Iván Ontaneda, president of the Board of Directors of the National Association of Cocoa Exporters of Ecuador (Anecacao), recognizes that high prices have initially had a positive effect for the producer, but warns of negative collateral effects for other actors in the chain, for example exporting companies.
"We are marketers, we have had to face a series of internal breaches of contracts that have left us in a precarious situation, we have had to go out and buy cocoa at much more expensive prices to meet our pre-established commitments at the start of the year, exporters make sales with six and eight months in advance, they are not weekly sales, and all this is a direct impact.”
"With these high prices today we do not have the necessary financial capacity to attend to a harvest that is coming around the corner, in August," said Ontaneda.
He assures that with US$ 12,000 per ton the Ecuadorian exporter saw its internal purchasing capacity reduced by 70%, which is why they have asked the State for “financial leverage.”
“This chain starts with the cocoa producers, who do they sell to? The exporter, but with these high prices today we do not have the necessary financial capacity to attend to a harvest that is coming around the corner, in August. ”, he commented.
Although he indicates that the rise in prices is the product of a deficit in production in the two main cocoa producing countries in Africa: Ivory Coast and Ghana, which have a disease in their plantations that affects their productivity, he warns that there is also speculation.
"It is estimated that the deficit is 350,000 tons, which generated an increase in price from US$ 4,500 to US$ 6,000 and it was at that moment that there was a break, because cocoa is a commodity that trades on the stock market and when speculators "Those who perceive this volatility begin to buy papers on the stock market, creating a speculative scale in prices reaching unsuspected limits such as US$12,000," explains Ontaneda.
Meanwhile, Merlyn Casanova, executive director of Anecacao, indicates that after the drop in the international price last May, which reached US$ 7,000 per ton “caused by the profit-taking of speculators in the futures, who liquidated their long positions made months and weeks ago", the price has once again shown an increasing behavior and has reached US$ 8,905 due to the persistence of low production levels in the Ivory Coast and Ghana.
Despite the existing deficit, for Ontaneda, current prices remain overvalued and he hopes that cocoa will seek levels that allow the actors in the chain to coordinate, as he assures that with such high prices, chocolate consumption and the industry are also affected. is suffering. "This is going to cause damage because with such high prices the markets are reduced and our exportable supply would also be affected, that is why we talk about balance."
The president of the Anecacao Board of Directors hopes that until the end of the year prices will remain between US$6,000 and US$8,000 per ton, which he assures are still good prices for cocoa producers and would also give the industry room to work.

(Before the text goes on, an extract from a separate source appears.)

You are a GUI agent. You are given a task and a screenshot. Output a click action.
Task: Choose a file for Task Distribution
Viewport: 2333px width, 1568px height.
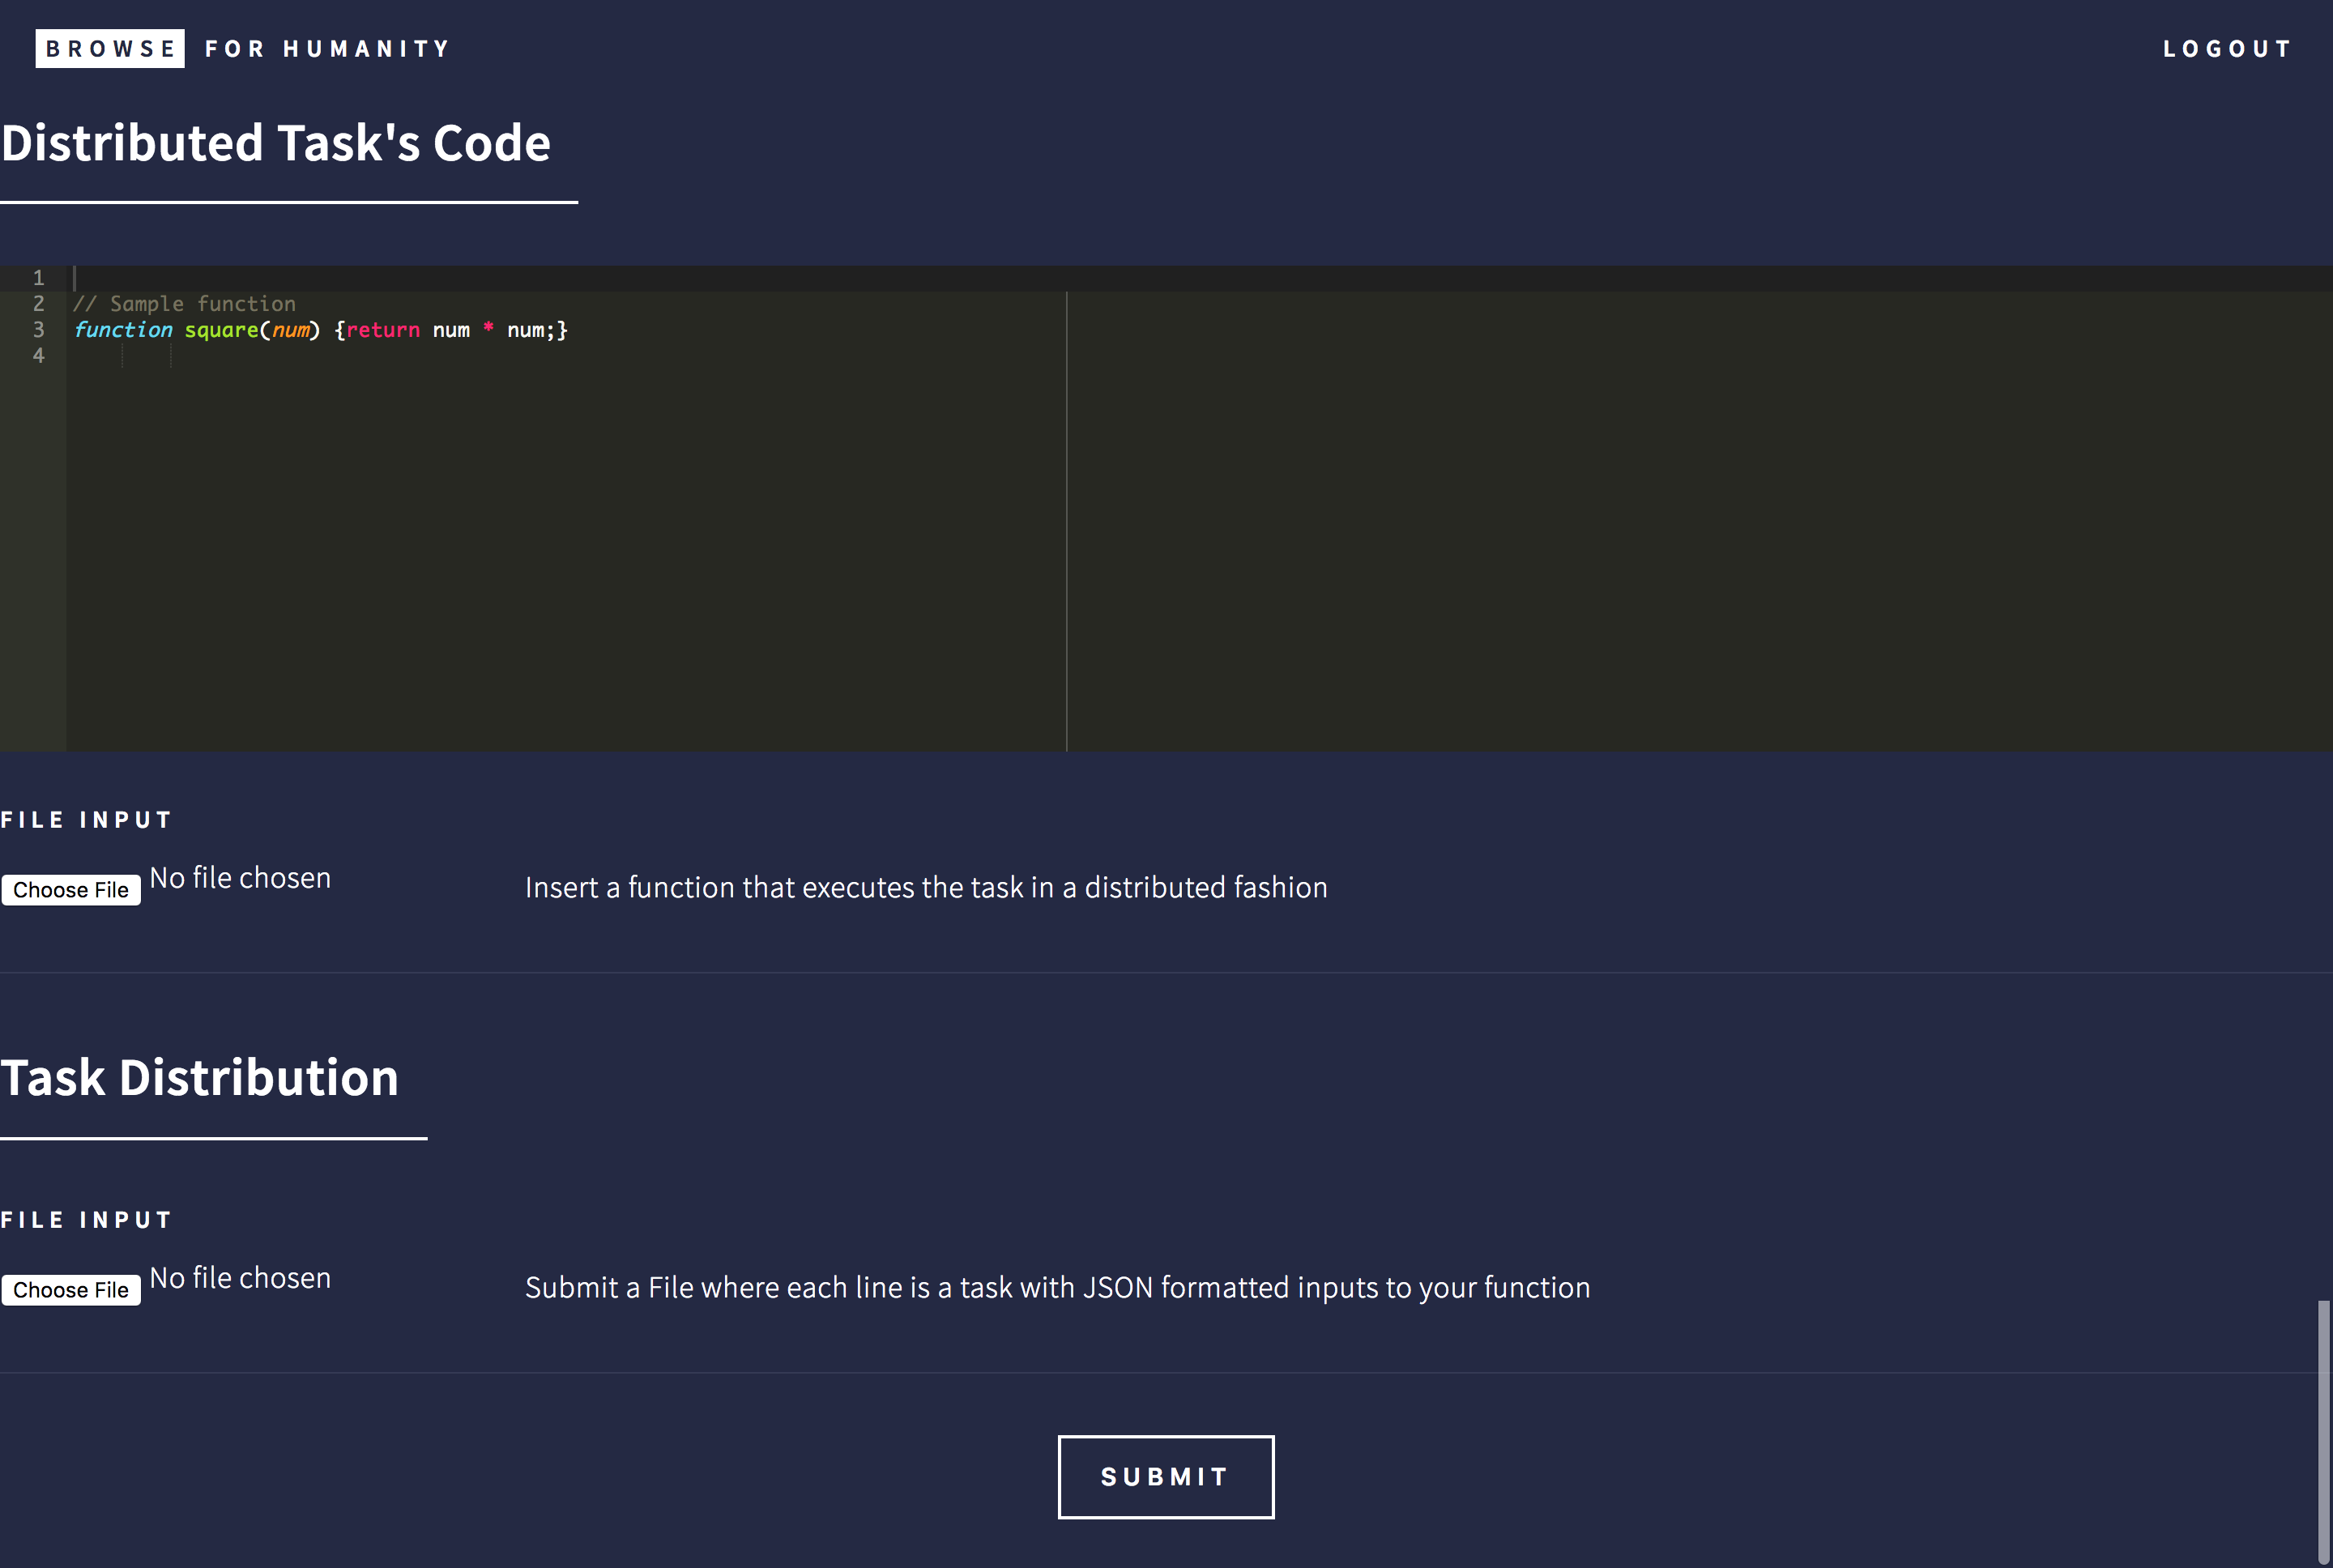click(x=71, y=1289)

Regarding productivity, Ontaneda points out that very rare weather situations have occurred. Remember that last year El Niño delayed the harvest and this year they have had 8% growth, but they are very cold in the field as a result of La Niña. "I could not give an estimate of what will happen to the cocoa harvest in Ecuador this year, we hope that it will remain at the levels of the previous year, this is between 420,000 and 450,000 tons of cocoa."
For Casanova, the good weather conditions that developed in the last months of 2023 and the beginning of 2024 helped the export volumes that occurred between January and May. "Considering this, we predict that by the end of the year we will be able to export around 437,000 tons of cocoa and generate more than US$3 billion for the national economy."